> **Your assignment**:
Your answer is the lines below, exactly, from the one that contains "Instruction: Click the High Competition label" through the one that contains "Task: Tap the word 'Freedom' in the headline", both included.

> **Data items**:
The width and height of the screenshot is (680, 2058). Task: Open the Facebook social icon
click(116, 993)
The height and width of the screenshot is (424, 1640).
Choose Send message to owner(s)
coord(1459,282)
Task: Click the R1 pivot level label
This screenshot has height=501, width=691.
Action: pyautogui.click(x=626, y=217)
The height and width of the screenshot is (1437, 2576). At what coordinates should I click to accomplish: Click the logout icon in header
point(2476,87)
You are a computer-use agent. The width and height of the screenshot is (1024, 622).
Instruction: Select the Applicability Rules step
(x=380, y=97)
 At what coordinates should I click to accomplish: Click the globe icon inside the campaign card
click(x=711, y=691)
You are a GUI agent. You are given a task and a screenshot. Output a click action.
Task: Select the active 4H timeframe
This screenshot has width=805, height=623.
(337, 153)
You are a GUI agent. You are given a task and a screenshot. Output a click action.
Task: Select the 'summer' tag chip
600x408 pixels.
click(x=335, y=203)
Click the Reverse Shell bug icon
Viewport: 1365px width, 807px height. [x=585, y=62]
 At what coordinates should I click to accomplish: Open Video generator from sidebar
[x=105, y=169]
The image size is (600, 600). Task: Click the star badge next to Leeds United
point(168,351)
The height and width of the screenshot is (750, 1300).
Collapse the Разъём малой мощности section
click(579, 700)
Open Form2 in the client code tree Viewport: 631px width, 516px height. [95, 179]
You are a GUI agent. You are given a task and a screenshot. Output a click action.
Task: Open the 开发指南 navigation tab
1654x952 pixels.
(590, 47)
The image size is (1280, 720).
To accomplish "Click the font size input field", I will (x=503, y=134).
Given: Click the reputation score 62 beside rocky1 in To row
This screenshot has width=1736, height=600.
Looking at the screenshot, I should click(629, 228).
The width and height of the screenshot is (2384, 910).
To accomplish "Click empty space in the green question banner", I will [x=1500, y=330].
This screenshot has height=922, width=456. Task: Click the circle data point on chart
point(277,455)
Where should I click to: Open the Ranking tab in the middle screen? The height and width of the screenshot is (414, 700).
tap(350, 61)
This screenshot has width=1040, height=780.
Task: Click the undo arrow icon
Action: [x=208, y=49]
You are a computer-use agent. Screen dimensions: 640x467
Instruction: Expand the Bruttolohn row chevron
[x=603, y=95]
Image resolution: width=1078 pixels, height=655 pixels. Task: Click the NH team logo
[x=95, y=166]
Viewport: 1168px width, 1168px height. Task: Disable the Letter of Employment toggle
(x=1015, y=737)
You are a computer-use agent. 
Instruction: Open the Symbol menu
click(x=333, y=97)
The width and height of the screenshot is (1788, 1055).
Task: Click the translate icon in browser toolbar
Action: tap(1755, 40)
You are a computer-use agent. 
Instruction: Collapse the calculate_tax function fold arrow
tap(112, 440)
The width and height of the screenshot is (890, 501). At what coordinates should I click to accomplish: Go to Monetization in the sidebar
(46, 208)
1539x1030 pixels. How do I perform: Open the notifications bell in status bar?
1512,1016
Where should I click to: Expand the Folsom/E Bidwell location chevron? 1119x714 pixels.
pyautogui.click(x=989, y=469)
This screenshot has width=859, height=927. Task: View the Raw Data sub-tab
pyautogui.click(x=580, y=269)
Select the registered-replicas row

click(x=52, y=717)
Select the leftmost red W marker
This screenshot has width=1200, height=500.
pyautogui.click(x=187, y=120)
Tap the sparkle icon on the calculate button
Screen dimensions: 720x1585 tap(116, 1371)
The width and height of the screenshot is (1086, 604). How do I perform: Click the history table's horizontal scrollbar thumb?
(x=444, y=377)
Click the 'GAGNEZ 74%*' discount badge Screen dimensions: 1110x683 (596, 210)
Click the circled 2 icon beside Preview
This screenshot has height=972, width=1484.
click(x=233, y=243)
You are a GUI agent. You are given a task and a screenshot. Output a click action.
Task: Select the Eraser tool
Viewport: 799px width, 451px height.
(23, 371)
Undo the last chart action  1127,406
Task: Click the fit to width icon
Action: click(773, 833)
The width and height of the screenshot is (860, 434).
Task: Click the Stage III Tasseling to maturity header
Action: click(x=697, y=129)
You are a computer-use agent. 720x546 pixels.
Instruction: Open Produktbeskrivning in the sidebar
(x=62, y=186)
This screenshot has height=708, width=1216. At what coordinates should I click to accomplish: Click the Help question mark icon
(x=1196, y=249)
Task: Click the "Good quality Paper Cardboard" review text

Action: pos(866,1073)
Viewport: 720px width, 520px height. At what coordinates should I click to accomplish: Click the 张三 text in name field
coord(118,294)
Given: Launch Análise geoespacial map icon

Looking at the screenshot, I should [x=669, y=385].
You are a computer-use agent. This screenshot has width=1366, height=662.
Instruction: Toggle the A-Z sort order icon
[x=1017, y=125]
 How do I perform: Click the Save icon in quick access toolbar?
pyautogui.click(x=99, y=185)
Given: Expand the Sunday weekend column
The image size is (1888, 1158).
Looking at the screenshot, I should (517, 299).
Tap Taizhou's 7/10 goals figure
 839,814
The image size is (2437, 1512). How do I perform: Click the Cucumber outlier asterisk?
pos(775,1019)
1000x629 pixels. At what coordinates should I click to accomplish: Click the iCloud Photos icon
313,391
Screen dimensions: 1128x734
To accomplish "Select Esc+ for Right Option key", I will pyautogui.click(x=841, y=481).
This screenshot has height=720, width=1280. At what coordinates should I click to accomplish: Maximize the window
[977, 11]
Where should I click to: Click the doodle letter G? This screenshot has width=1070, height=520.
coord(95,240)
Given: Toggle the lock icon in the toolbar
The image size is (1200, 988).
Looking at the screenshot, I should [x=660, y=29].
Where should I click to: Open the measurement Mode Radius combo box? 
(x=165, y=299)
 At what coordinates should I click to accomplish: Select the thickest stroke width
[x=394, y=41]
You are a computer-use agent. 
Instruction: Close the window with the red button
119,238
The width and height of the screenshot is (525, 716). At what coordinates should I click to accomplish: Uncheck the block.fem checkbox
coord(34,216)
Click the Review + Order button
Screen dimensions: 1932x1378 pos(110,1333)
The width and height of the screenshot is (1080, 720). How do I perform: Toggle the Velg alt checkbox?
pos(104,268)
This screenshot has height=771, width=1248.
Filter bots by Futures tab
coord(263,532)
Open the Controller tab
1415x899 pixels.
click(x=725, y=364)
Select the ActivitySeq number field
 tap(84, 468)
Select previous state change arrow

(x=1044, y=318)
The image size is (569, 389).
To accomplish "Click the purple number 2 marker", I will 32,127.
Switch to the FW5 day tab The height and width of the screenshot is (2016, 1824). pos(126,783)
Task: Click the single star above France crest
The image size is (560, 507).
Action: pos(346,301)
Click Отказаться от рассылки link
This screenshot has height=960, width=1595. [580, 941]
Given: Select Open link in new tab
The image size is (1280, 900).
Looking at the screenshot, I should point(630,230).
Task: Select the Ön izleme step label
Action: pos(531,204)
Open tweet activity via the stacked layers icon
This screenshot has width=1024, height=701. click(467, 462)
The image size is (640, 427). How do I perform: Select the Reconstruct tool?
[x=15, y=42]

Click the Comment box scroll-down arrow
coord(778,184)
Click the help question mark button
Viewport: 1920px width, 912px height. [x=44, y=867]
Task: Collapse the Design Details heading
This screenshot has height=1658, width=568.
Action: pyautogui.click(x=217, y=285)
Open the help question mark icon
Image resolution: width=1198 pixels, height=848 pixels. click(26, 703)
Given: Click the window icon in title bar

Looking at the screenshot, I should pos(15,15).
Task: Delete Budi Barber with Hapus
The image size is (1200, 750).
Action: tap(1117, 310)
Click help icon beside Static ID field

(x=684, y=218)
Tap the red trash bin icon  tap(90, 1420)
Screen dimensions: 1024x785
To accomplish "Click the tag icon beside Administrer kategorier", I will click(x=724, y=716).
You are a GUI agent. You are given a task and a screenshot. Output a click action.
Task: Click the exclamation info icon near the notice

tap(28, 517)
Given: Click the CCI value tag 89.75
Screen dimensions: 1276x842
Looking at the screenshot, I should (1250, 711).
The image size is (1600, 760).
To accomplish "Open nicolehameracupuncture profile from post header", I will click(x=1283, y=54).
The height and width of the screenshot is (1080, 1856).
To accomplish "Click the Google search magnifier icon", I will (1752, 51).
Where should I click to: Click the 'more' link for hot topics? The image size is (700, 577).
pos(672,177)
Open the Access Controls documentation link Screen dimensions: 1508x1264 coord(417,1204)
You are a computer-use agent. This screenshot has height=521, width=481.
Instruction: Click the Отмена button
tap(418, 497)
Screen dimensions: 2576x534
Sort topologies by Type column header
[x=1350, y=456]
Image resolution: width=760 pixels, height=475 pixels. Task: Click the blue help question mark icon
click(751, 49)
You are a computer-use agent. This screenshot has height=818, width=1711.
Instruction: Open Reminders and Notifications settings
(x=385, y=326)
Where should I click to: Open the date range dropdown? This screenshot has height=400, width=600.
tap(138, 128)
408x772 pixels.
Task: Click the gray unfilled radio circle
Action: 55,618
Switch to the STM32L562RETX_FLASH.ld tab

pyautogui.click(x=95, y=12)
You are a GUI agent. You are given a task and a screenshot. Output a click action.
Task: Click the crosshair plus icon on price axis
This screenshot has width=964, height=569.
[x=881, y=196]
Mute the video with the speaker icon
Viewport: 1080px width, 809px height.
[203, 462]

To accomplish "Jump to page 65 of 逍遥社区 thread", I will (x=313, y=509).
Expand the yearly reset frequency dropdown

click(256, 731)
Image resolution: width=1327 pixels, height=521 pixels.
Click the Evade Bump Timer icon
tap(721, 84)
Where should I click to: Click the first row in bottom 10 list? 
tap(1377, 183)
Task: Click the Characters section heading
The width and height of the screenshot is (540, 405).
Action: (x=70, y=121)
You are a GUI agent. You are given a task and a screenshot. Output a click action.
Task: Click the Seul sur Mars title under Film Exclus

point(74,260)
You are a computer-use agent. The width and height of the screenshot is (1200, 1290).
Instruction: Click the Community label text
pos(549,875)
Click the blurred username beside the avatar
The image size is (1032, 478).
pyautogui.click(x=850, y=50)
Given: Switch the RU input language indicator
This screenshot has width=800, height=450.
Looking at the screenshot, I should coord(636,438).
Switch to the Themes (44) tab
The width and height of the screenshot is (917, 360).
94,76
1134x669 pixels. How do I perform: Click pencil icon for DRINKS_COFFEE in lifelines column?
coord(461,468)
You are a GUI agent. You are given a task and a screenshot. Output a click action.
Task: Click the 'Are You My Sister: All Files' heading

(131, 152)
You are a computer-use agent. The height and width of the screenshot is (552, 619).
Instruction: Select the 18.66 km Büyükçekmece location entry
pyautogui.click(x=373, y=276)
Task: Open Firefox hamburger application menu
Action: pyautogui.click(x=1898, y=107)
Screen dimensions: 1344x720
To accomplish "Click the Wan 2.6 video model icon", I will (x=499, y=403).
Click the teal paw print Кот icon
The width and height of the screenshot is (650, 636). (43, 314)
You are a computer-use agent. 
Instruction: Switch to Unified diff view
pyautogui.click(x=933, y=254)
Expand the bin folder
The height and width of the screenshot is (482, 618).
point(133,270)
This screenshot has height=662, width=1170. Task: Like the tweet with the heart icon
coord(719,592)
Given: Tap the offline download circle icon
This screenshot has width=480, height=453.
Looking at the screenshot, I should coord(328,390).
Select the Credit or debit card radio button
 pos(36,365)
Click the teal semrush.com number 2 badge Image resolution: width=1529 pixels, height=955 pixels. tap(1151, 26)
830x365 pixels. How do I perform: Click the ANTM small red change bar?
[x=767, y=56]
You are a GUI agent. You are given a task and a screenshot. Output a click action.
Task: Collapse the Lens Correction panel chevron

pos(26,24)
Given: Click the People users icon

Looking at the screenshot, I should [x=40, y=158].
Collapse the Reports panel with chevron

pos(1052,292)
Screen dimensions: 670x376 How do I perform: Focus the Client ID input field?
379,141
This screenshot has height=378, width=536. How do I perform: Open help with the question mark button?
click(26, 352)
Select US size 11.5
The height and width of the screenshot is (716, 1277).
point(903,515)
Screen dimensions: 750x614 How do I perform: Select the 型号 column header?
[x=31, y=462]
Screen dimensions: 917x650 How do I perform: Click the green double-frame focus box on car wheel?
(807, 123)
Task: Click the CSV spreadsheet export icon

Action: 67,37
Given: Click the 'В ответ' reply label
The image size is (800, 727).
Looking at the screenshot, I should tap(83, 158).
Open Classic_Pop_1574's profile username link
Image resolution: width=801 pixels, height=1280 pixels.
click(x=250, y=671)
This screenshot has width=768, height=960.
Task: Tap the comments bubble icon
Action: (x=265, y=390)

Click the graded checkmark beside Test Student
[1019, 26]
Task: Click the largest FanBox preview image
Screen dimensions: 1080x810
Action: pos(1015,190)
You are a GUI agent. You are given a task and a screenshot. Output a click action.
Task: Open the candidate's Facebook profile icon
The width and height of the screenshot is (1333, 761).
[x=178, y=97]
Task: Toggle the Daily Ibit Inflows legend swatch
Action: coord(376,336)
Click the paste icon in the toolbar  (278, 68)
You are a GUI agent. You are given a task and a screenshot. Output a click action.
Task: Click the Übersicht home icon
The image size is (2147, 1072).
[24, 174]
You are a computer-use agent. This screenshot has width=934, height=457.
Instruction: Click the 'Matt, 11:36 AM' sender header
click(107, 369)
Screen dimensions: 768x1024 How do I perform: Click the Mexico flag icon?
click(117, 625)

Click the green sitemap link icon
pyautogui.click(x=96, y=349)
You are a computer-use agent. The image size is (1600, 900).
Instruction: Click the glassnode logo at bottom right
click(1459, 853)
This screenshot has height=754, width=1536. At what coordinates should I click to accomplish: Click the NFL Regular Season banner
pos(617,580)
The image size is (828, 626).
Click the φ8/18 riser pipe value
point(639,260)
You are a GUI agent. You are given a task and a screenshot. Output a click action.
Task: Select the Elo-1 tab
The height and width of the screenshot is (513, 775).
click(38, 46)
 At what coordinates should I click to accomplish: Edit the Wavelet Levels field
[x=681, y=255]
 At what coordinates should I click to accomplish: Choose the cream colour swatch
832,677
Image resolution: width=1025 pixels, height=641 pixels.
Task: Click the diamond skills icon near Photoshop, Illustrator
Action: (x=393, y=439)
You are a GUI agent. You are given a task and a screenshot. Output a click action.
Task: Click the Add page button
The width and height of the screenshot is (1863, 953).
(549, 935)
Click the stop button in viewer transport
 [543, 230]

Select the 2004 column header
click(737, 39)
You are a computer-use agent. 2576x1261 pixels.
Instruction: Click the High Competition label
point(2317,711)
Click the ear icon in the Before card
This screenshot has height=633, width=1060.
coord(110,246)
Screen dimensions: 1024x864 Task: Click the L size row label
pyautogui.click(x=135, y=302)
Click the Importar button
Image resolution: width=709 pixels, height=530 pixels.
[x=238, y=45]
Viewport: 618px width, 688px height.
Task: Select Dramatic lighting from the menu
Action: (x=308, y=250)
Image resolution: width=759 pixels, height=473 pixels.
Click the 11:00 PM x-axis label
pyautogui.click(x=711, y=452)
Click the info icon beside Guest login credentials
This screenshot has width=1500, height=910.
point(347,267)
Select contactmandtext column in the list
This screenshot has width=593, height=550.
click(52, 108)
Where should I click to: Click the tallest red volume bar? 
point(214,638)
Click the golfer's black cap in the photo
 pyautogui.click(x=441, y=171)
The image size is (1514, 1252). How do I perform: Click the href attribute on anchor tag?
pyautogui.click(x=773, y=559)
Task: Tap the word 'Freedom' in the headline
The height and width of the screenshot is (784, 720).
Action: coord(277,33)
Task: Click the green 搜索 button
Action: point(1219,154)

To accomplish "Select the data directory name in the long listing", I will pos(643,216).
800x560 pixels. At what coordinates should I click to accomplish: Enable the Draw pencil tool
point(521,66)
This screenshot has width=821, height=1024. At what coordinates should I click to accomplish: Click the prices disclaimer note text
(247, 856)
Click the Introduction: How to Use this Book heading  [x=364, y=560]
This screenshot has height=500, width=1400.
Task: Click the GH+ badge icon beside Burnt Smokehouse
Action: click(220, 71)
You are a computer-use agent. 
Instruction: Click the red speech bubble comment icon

> **Completed task**:
Instruction: Click the High Competition label
point(2317,711)
Click the ear icon in the Before card
This screenshot has height=633, width=1060.
coord(110,246)
Screen dimensions: 1024x864 Task: Click the L size row label
pyautogui.click(x=135, y=302)
Click the Importar button
Image resolution: width=709 pixels, height=530 pixels.
[x=238, y=45]
Viewport: 618px width, 688px height.
Task: Select Dramatic lighting from the menu
Action: (x=308, y=250)
Image resolution: width=759 pixels, height=473 pixels.
Click the 11:00 PM x-axis label
pyautogui.click(x=711, y=452)
Click the info icon beside Guest login credentials
This screenshot has width=1500, height=910.
point(347,267)
Select contactmandtext column in the list
This screenshot has width=593, height=550.
click(52, 108)
Where should I click to: Click the tallest red volume bar? 
point(214,638)
Click the golfer's black cap in the photo
 pyautogui.click(x=441, y=171)
The image size is (1514, 1252). How do I perform: Click the href attribute on anchor tag?
pyautogui.click(x=773, y=559)
Task: Tap the word 'Freedom' in the headline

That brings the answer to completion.